Work item: Whatever appears in the records, write it out again exactly.

BEGIN Supplied data

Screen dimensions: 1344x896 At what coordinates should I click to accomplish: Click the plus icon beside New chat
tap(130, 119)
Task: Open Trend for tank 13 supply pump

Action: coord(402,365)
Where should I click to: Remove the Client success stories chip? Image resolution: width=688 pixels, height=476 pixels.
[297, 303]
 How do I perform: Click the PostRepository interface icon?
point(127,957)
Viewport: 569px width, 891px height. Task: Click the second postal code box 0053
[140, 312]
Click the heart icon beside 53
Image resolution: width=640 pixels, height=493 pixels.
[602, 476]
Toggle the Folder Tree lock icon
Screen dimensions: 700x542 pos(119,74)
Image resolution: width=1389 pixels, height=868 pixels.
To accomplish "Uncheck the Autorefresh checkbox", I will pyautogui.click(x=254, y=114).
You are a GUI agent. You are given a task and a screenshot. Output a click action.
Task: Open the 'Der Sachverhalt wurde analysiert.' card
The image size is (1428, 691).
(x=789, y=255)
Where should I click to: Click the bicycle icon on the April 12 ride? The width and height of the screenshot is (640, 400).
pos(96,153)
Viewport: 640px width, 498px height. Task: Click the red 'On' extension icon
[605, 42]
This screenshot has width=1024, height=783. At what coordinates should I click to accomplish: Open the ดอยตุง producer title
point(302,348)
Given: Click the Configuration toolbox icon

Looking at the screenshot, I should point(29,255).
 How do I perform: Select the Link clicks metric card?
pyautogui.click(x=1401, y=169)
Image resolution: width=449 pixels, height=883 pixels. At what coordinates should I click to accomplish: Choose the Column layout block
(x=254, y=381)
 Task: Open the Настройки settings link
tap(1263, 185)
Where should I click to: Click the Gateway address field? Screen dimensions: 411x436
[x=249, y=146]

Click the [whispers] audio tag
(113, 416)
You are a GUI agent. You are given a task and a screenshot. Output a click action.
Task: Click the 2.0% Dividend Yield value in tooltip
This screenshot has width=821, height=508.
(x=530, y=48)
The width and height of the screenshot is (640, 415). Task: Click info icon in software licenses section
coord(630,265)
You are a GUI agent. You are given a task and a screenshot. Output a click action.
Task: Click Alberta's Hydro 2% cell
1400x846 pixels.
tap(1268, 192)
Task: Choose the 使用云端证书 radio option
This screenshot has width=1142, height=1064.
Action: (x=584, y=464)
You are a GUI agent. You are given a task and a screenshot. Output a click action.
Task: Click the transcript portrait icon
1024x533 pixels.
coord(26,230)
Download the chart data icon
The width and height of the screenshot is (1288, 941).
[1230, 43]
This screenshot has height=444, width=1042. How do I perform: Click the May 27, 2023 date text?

END Supplied data

Answer for the task:
Screen dimensions: 1344x896 At what coordinates should I click to accomplish: Click the plus icon beside New chat
tap(130, 119)
Task: Open Trend for tank 13 supply pump

Action: coord(402,365)
Where should I click to: Remove the Client success stories chip? Image resolution: width=688 pixels, height=476 pixels.
[297, 303]
 How do I perform: Click the PostRepository interface icon?
point(127,957)
Viewport: 569px width, 891px height. Task: Click the second postal code box 0053
[140, 312]
Click the heart icon beside 53
Image resolution: width=640 pixels, height=493 pixels.
[602, 476]
Toggle the Folder Tree lock icon
Screen dimensions: 700x542 pos(119,74)
Image resolution: width=1389 pixels, height=868 pixels.
To accomplish "Uncheck the Autorefresh checkbox", I will pyautogui.click(x=254, y=114).
You are a GUI agent. You are given a task and a screenshot. Output a click action.
Task: Open the 'Der Sachverhalt wurde analysiert.' card
The image size is (1428, 691).
(x=789, y=255)
Where should I click to: Click the bicycle icon on the April 12 ride? The width and height of the screenshot is (640, 400).
pos(96,153)
Viewport: 640px width, 498px height. Task: Click the red 'On' extension icon
[605, 42]
This screenshot has width=1024, height=783. At what coordinates should I click to accomplish: Open the ดอยตุง producer title
point(302,348)
Given: Click the Configuration toolbox icon

Looking at the screenshot, I should point(29,255).
 How do I perform: Select the Link clicks metric card?
pyautogui.click(x=1401, y=169)
Image resolution: width=449 pixels, height=883 pixels. At what coordinates should I click to accomplish: Choose the Column layout block
(x=254, y=381)
 Task: Open the Настройки settings link
tap(1263, 185)
Where should I click to: Click the Gateway address field? Screen dimensions: 411x436
[x=249, y=146]

Click the [whispers] audio tag
(113, 416)
You are a GUI agent. You are given a task and a screenshot. Output a click action.
Task: Click the 2.0% Dividend Yield value in tooltip
This screenshot has width=821, height=508.
(x=530, y=48)
The width and height of the screenshot is (640, 415). Task: Click info icon in software licenses section
coord(630,265)
You are a GUI agent. You are given a task and a screenshot. Output a click action.
Task: Click Alberta's Hydro 2% cell
1400x846 pixels.
tap(1268, 192)
Task: Choose the 使用云端证书 radio option
This screenshot has width=1142, height=1064.
Action: (x=584, y=464)
You are a GUI agent. You are given a task and a screenshot. Output a click action.
Task: Click the transcript portrait icon
1024x533 pixels.
coord(26,230)
Download the chart data icon
The width and height of the screenshot is (1288, 941).
[1230, 43]
This screenshot has height=444, width=1042. How do I perform: Click the May 27, 2023 date text?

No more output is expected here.